Laila immediately stiffened as I came before her and bowed. For the first time since all those nights ago, her eyes met mine. Power flourished and pumped through my veins as her expression betrayed the smallest flash of fear, but a disappointing mask of cool resolve quickly hid it away.
“Enjoying the party?” I smirked. “I must compliment your majesty on the unnecessarily lavish display.”
“You are not welcome here.” Ooh, my Laila was attempting to freeze me with grand royal contempt. I resisted the impulse to clap.
“I am under no illusions, madam. I never expected you to receive me…with open arms.” Perhaps my allusion to our momentary mésalliance was wrong of me, seeing as how I tasted something bitter when she blanched and blushed, but it was done.
“Why have you chosen to come on this particular night?” she asked, the first crack in the royal mask slowly showing.
“Let us just say that I am never one to let a golden opportunity pass me by. Besides, I am not in the wrong here. If I’m not mistaken it is you who are beholden to me. I can appear whenever and wherever I wish.”
Her eyes flashed, and her lips grew quite thin. She was pretty when she was angry, which was most of the time.
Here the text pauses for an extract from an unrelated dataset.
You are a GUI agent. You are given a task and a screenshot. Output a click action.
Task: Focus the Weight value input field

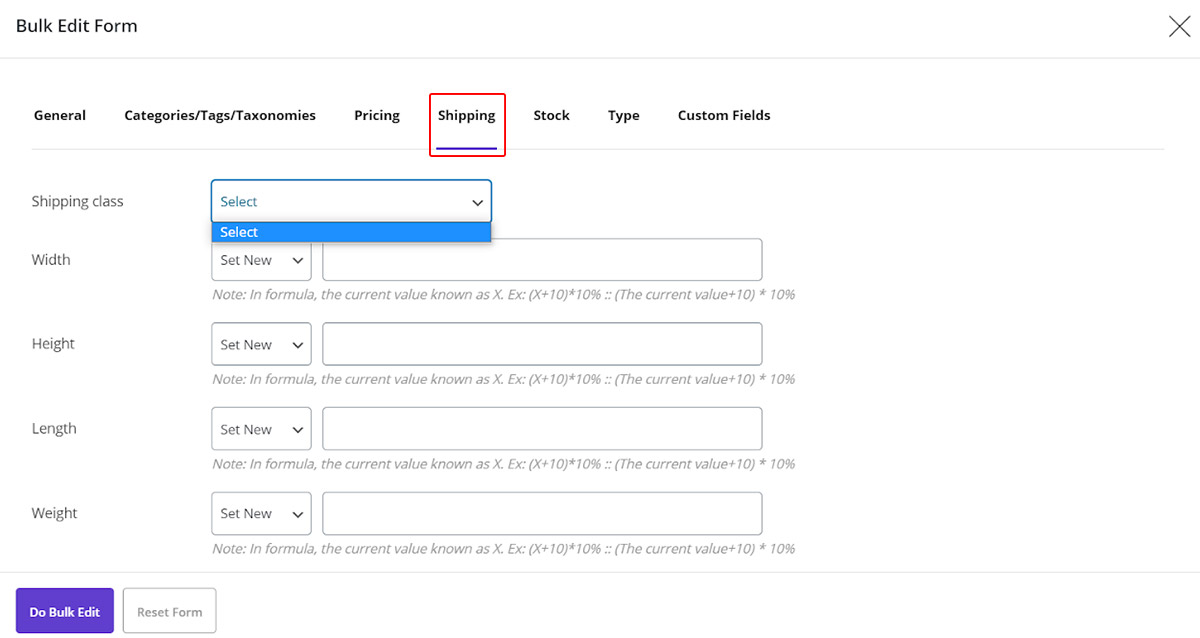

I wondered if I provoked her just to see the heated rise and fall of her chest.
Again I bowed before her, adding extra flourish to the way I extended my hand. “Lest you think I am all pride, I beg—indeed, most fervently—for the privilege of a dance with your majesty.”
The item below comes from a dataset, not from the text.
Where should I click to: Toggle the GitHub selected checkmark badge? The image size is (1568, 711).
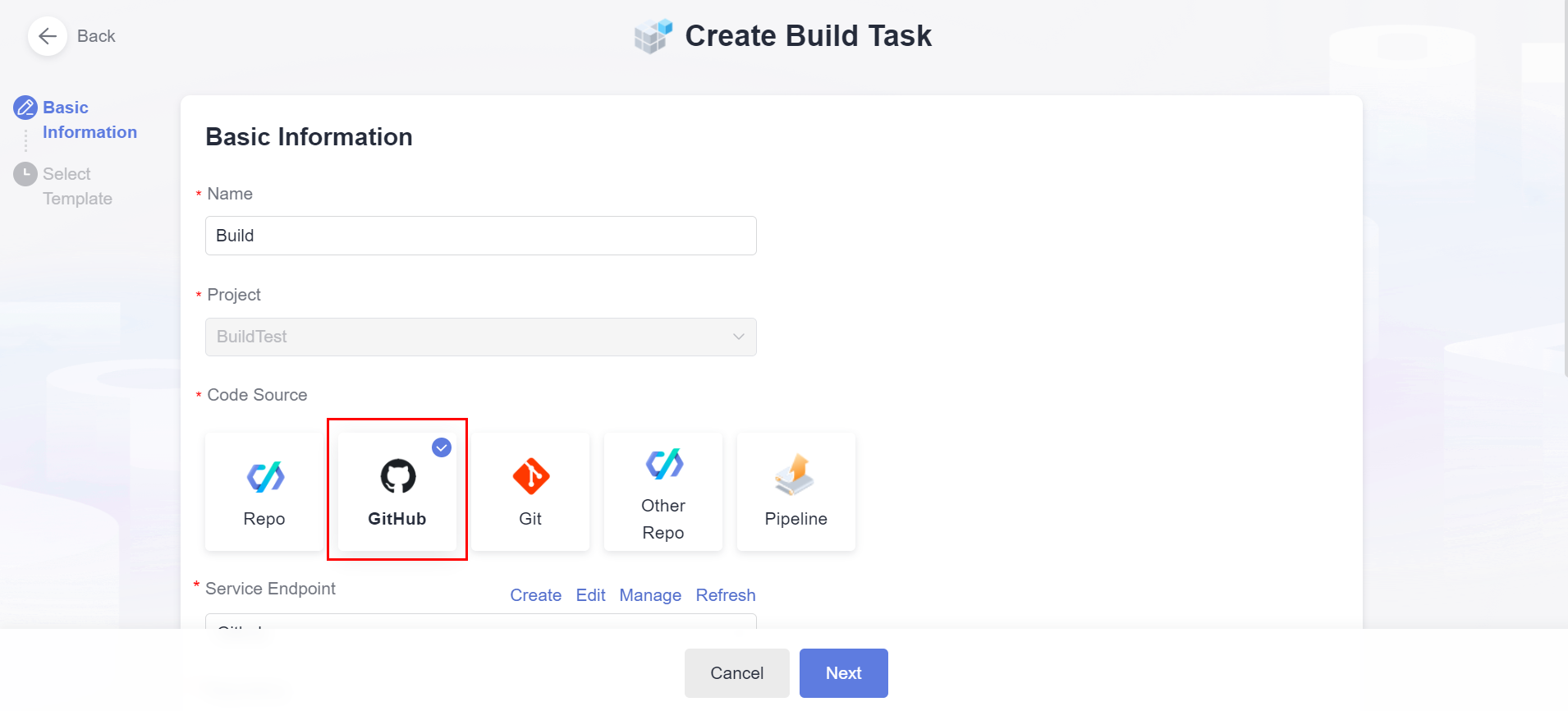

She stared at my hand as if I held the very plague in my palm. “You cannot be serious,” she said through clenched teeth. “Why would I ever accept such an invitation from you?”
“Because, madam, people are beginning to notice you talking to an exceptionally handsome and dashing, though sadly unknown, fellow. There are no rules against conversing while dancing, but to speak as intently as we are, well… I would take my hand, if I were you, before they get too nosey and their gossip makes it to the king’s ears. We must keep up appearances if we wish to discuss the matter further.”
I ignored the flash of hurt at the look of resignation in her eyes as she rose and placed her hand in mine.
“If you hadn’t chosen to come to the ball,” she said quietly, now through a bland smile. “We would have been concerned for our appearances.”
Ah, my clever girl. “I would be happy to oblige your majesty next time by appearing in your bedroom in the dead of night for any further intimate conversations.”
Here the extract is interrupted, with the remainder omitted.